Shen Shiyi, Kai Bo, Ruan Jishou, Torin Huzil J, Carpenter Eric, Tuszynski Jack A
College of Mathematical Science and LPMC, Nankai University, Tianjin 300071, PR China.
Department of Oncology, Division of Experimental Oncology, Cross Cancer Institute, University of Alberta, 11560 University Avenue, Edmonton, Canada AB T6G 1Z2.
Physica A. 2006 Oct 15;370(2):651-662. doi: 10.1016/j.physa.2006.03.004. Epub 2006 Apr 3.

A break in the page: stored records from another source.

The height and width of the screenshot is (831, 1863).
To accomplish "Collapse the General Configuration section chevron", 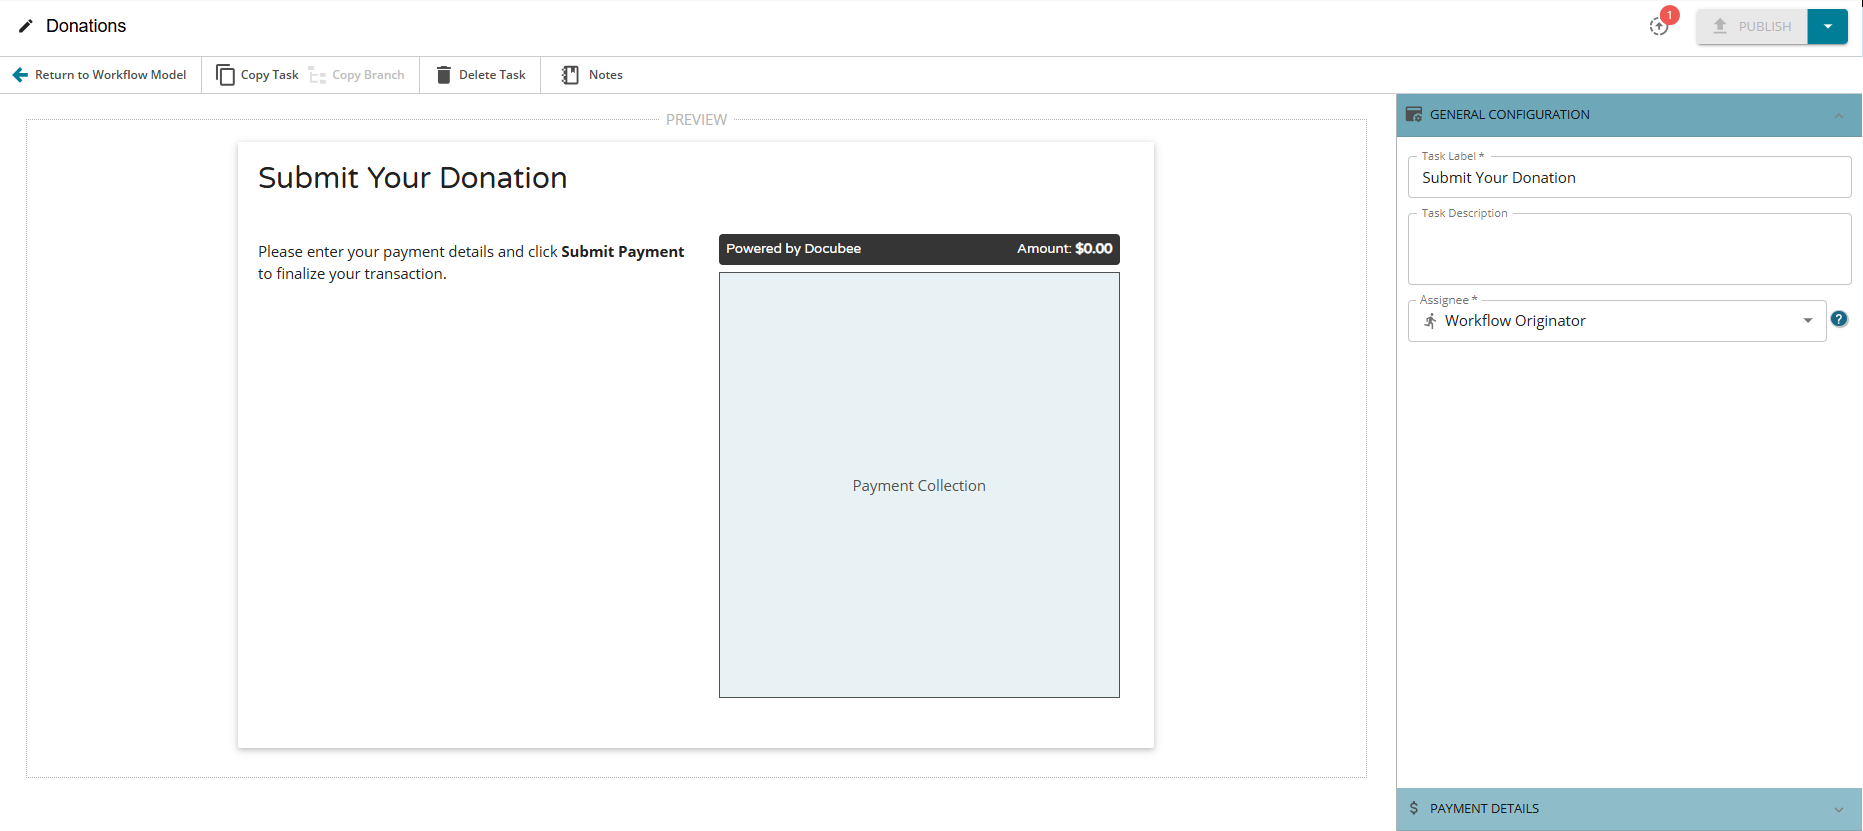I will coord(1839,115).
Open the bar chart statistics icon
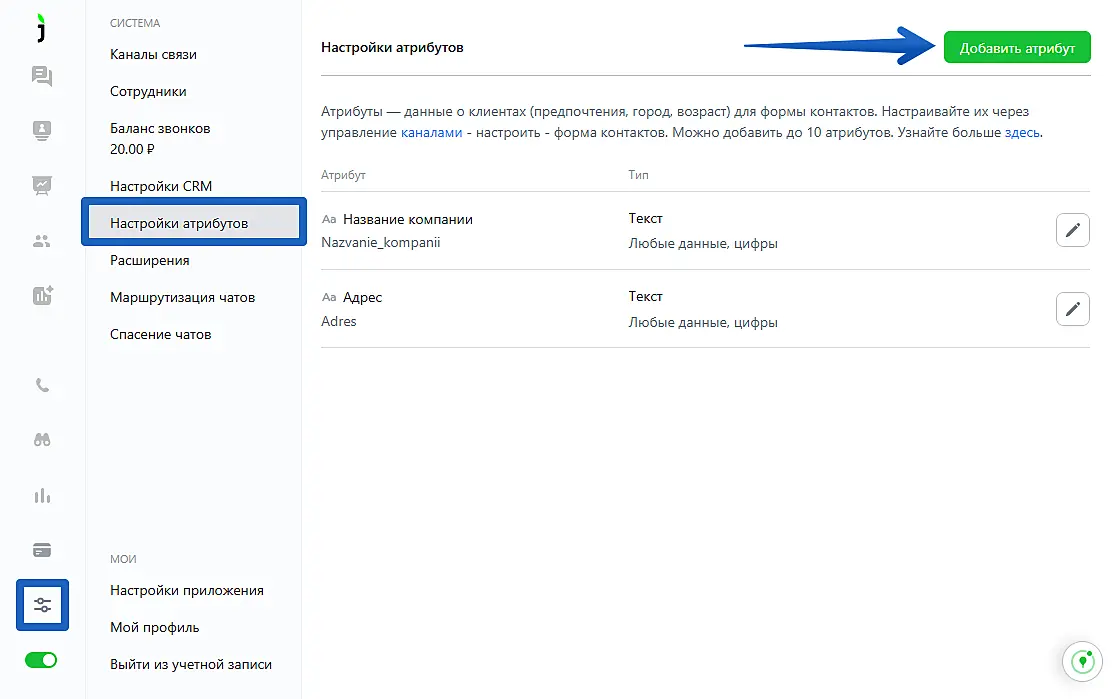 (42, 495)
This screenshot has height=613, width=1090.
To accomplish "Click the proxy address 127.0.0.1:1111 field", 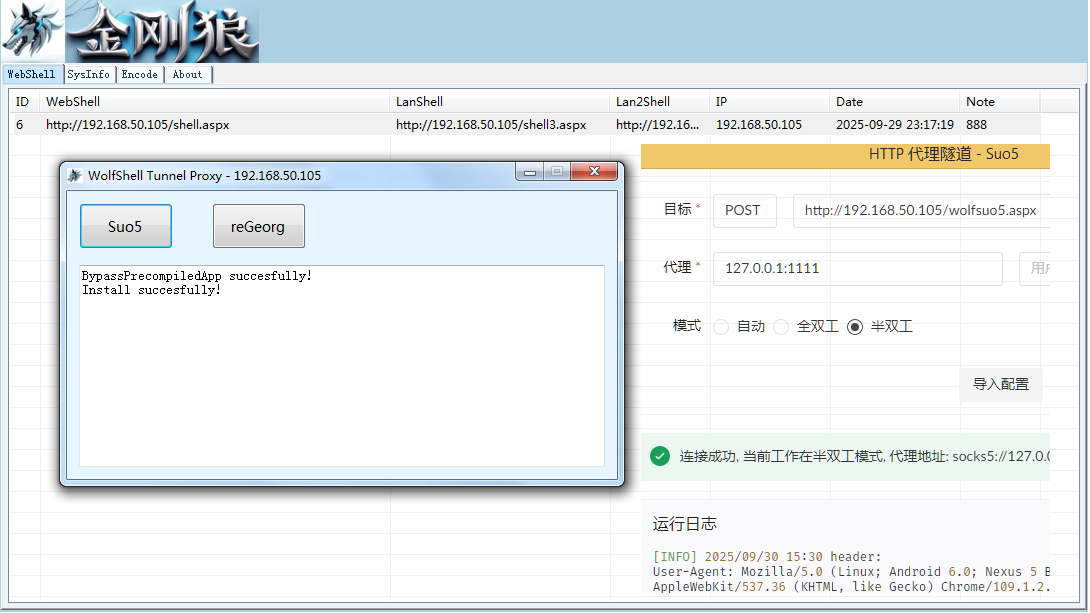I will [x=857, y=268].
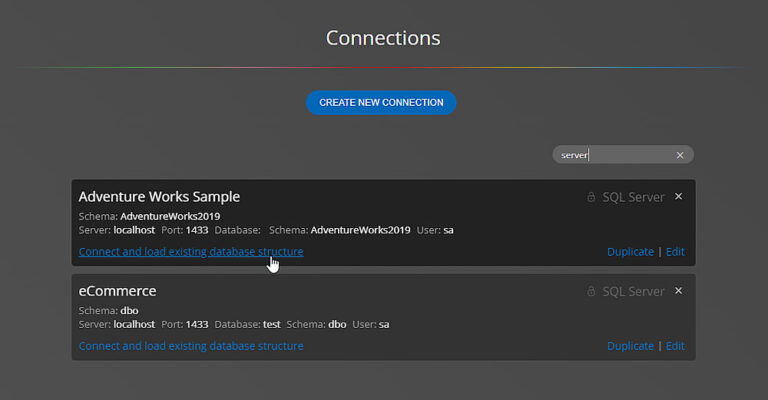The width and height of the screenshot is (768, 400).
Task: Click the AdventureWorks2019 schema text line
Action: 149,216
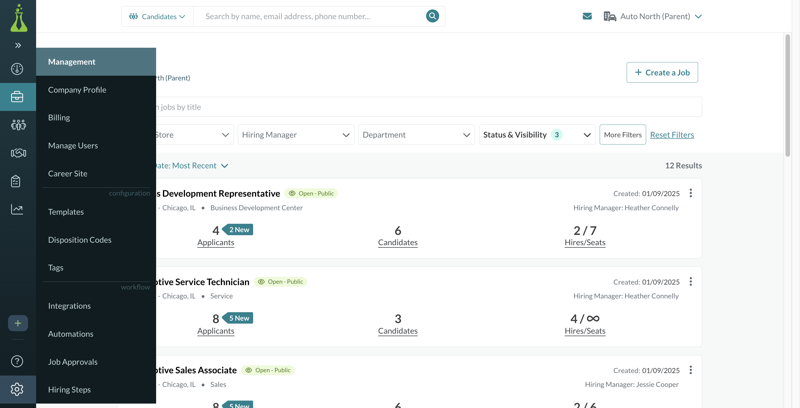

Here, we describe a unique probabilistic evaluation of the 20, naturally occurring, amino acids and their distributions within the Swiss-Prot and Complete Human Genebank databases. We have developed a computational technique that imparts both directionality and length constraints into searches for unique combinations of amino acids within protein sequences. Using statistical approaches, we have carried out searches of all possible two- and three-residue motifs contained within these databases. This technique is based on the unusually high occurrence of a small number of these motifs when compared to the expected probability of finding a specific residue grouping within a given database. Subsequent filtering of this search to identify such unique combinations has provided several examples that can be used as markers to identify particular proteins within or across databases. We focus on three of these motifs, which were found to be of greatest interest to us. The CC, CM and a combination of the two, CCM motifs all occur either more or less frequently than would be predicted based on standard amino acid distributions within the entire human proteome.
在此,我们描述了对20种天然存在的氨基酸及其在Swiss-Prot和完整人类基因库数据库中的分布进行的独特概率评估。我们开发了一种计算技术,该技术在搜索蛋白质序列中氨基酸的独特组合时赋予方向性和长度限制。使用统计方法,我们对这些数据库中包含的所有可能的二残基和三残基基序进行了搜索。与在给定数据库中找到特定残基分组的预期概率相比,该技术基于少数这些基序的异常高出现率。对该搜索进行后续筛选以识别此类独特组合,提供了几个可用作标记物以识别数据库内或跨数据库的特定蛋白质的示例。我们专注于其中三个基序,发现它们对我们最具吸引力。CC、CM以及两者的组合CCM基序,其出现频率均高于或低于基于整个人类蛋白质组中标准氨基酸分布所预测的频率。